Why this was important to me is because that very freedom afforded to me gives me the motivation to want to learn to play the game better at a higher skill level. As accessible as this game is, the skill level for what can be achieved is also incredibly high. The reason why I say that is because there was a challenging course that I managed to get through with a score of 50K only to see that the highest score I needed to have to beat a local hero was 1.2M. That blew my mind that wow I could just be doing so much more to achieve that and just motivated me further without me ever feeling pressured to. I really am very much looking forward to seeing how other players do their runs and create their perfect flows in each level and the insane skill level that will most definitely be on display.
Aside from trying to master and dominate levels, there is also added replayability value that the devs have inserted into OlliOlli World. The first would be Radysus’ Challenges that are included in every level after finishing the game, the Gnarvana League and Gnarvana Portal.
Radysus’ Challenges are like the aforementioned Mike’s Challenges where players are required to complete the task assigned.
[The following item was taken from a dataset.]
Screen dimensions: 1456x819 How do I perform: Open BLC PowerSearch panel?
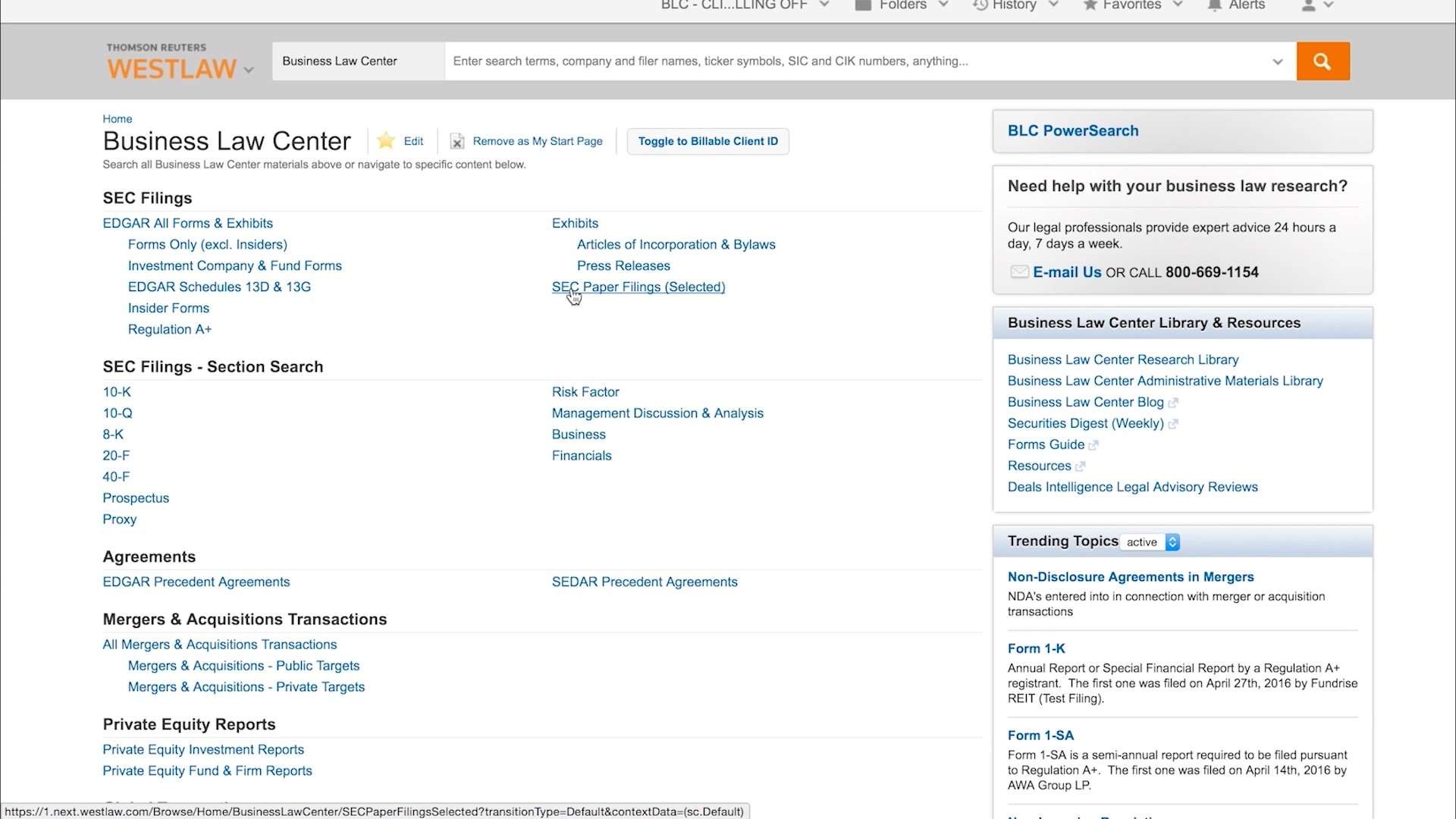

The Gnarvana League is a timed event where players join a league group and compete with others to get the best scores and advance to a higher league tier. The Gnarvana Portal is where players can generate a level by adjusting the style, difficulty, and length that can be unique for you to share with your friends and compete together. Just share and enter the postcode and you are good to go. You are even given the option to favourite levels you really enjoy to revisit at a later time. There are also mastery levels to complete which also reward players with cosmetics that earn which take time, dedication and skill.
What I Loved
- The Accessibility – I really appreciate that this game can be as easy and carefree to as challenging as the player would want it to be.
- Soundtrack – In my personal opinion one of the best-curated game soundtracks in recent times.
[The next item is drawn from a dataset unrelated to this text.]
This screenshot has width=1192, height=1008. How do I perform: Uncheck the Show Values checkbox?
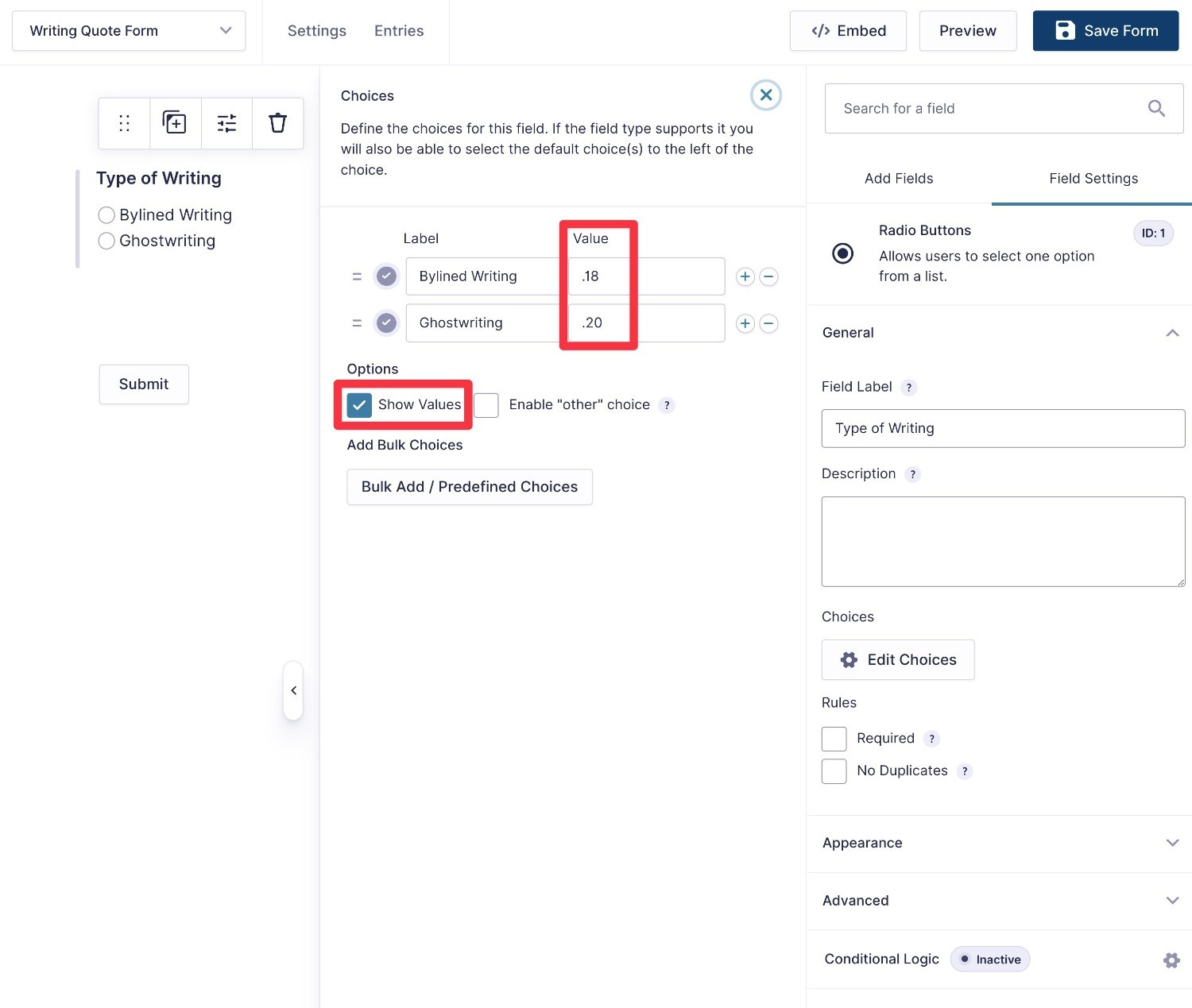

- Immersion – I really liked the immersive feeling when all the Dualsense features were well utilized to give that satisfying feeling of landing tricks and grinding around the levels.
- Characters – I really liked the simple and cartoonish aspect of how the game presented itself.
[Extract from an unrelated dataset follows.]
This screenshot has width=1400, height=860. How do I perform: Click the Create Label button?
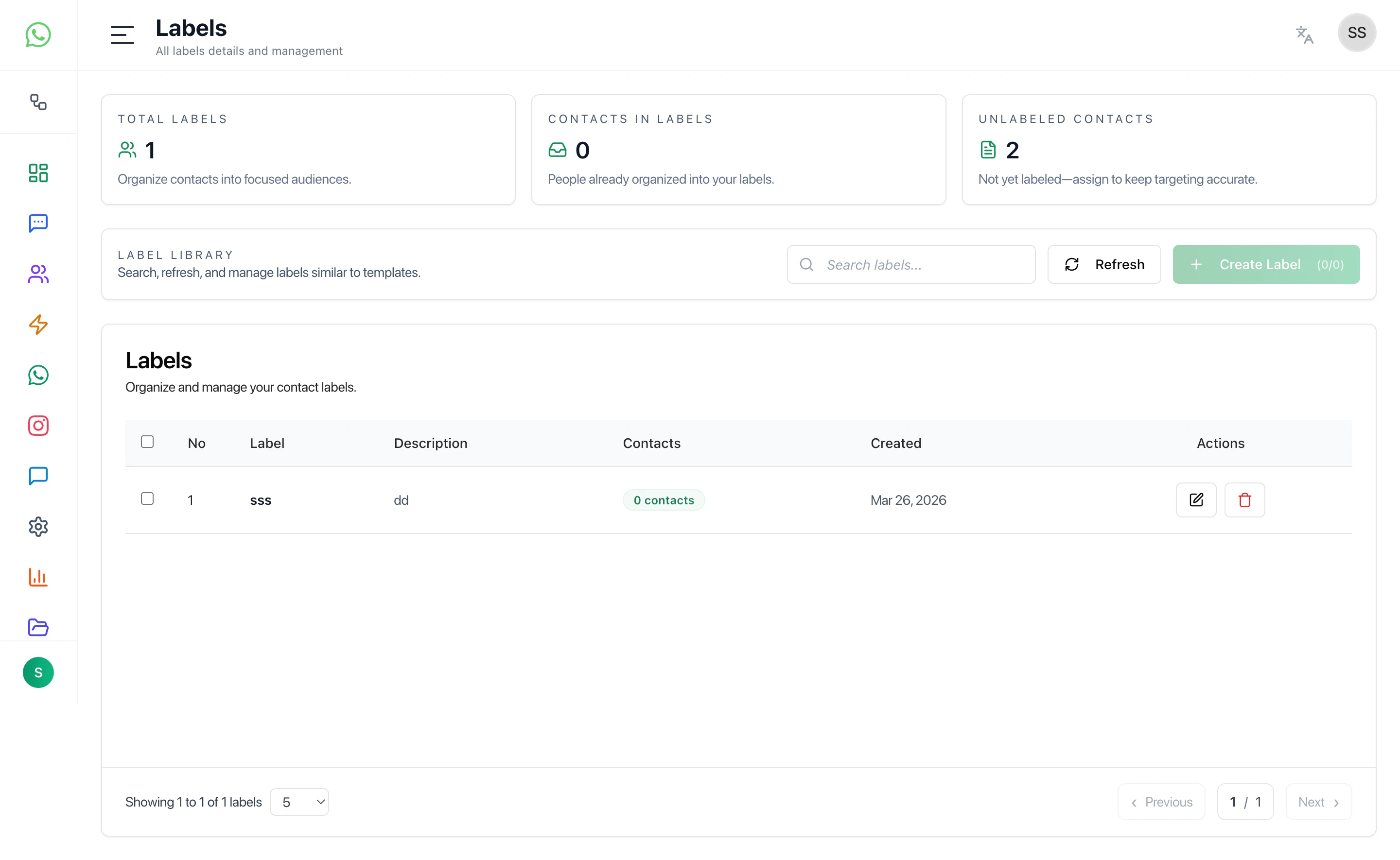pos(1266,264)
What I Can Foresee As Being An Issue
- Difficulty Spikes – I did find that especially on the fourth and fifth areas there were difficulty spikes that took me a while to overcome. Some of these chained sequences can be insane to navigate.
- Mastering The Controls – It will take a while to really master the controls but there will be moments where it doesn’t land the trick you expect it to.
Welcome To Complete Gnarvana Kid
I don’t consider myself someone who was into these types of games in the first place but there was just something about OlliOlli World that won me over in a big way. From start to finish the vibe and feeling that I was constantly presented with was always such a vibrant, positive carefree one even when it was challenging and that is just such a hugely important point for me.
My honest hope is that for those who were intrigued by OlliOlli World and are still on the fence that there is just so much to love in this game and you should absolutely jump in. I could just go on and on about how the game is just such a cohesive package from visuals, soundtrack, to the actual gameplay experience but words can only convey so much. Find your flow and take that journey to Gnarvana.